🤖 AI Summary
This work addresses the bottleneck in embodied intelligence development—namely, its reliance on handcrafted rewards and manual hyperparameter tuning—by introducing the first closed-loop benchmark that enables large language model (LLM) agents to autonomously develop embodied policies. Built upon a high-fidelity simulation environment, the framework integrates reinforcement learning, imitation learning, and diffusion policies, using executable code as the interface to support dynamic iteration across perception, debugging, and optimization.

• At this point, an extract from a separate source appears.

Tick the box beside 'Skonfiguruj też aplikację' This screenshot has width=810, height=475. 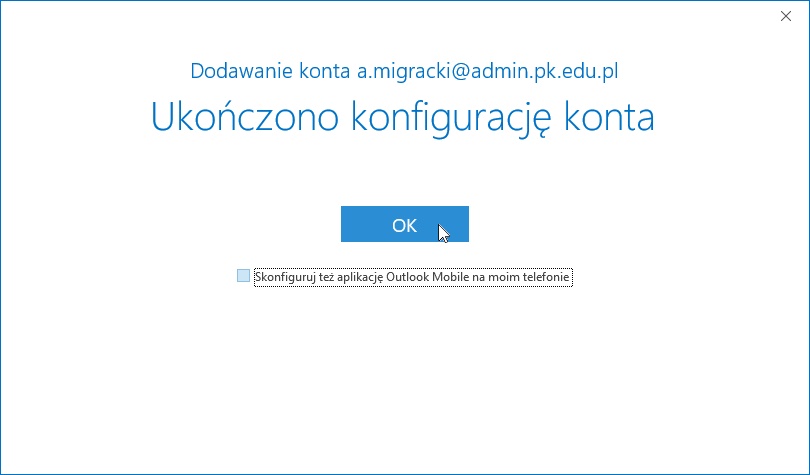[x=243, y=276]
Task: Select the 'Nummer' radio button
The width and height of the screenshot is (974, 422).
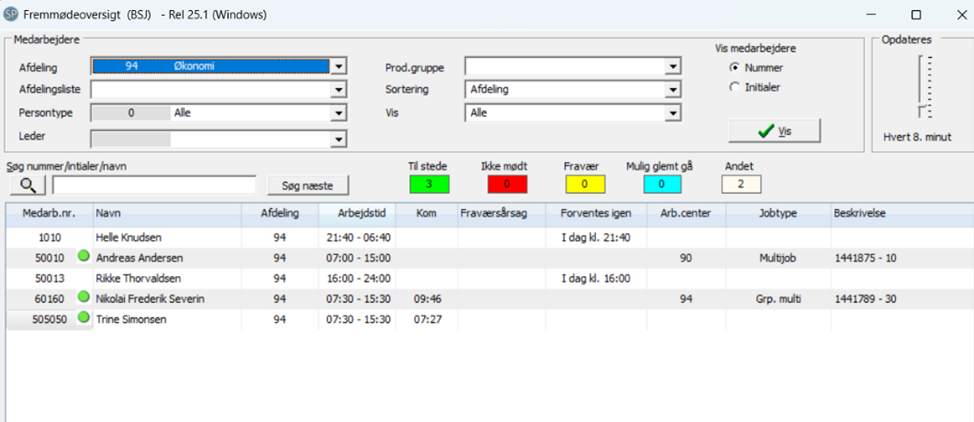Action: click(735, 68)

Evaluated on 32 expert-designed tasks, the agent achieves an average success rate 26.5% higher than human-engineered baselines, demonstrates the ability to self-recover from near-failure states, and substantially narrows the performance gap between open-source and closed-source models. This represents the first paradigm shift from static code generation to autonomous policy engineering.
📝 Abstract
The field of Embodied AI is witnessing a rapid evolution toward general-purpose robotic systems, fueled by high-fidelity simulation and large-scale data collection. However, this scaling capability remains severely bottlenecked by a reliance on labor-intensive manual oversight from intricate reward shaping to hyperparameter tuning across heterogeneous backends. Inspired by LLMs'success in software automation and science discovery, we introduce \textsc{EmboCoach-Bench}, a benchmark evaluating the capacity of LLM agents to autonomously engineer embodied policies. Spanning 32 expert-curated RL and IL tasks, our framework posits executable code as the universal interface. We move beyond static generation to assess a dynamic closed-loop workflow, where agents leverage environment feedback to iteratively draft, debug, and optimize solutions, spanning improvements from physics-informed reward design to policy architectures such as diffusion policies. Extensive evaluations yield three critical insights: (1) autonomous agents can qualitatively surpass human-engineered baselines by 26.5\% in average success rate; (2) agentic workflow with environment feedback effectively strengthens policy development and substantially narrows the performance gap between open-source and proprietary models; and (3) agents exhibit self-correction capabilities for pathological engineering cases, successfully resurrecting task performance from near-total failures through iterative simulation-in-the-loop debugging. Ultimately, this work establishes a foundation for self-evolving embodied intelligence, accelerating the paradigm shift from labor-intensive manual tuning to scalable, autonomous engineering in embodied AI field.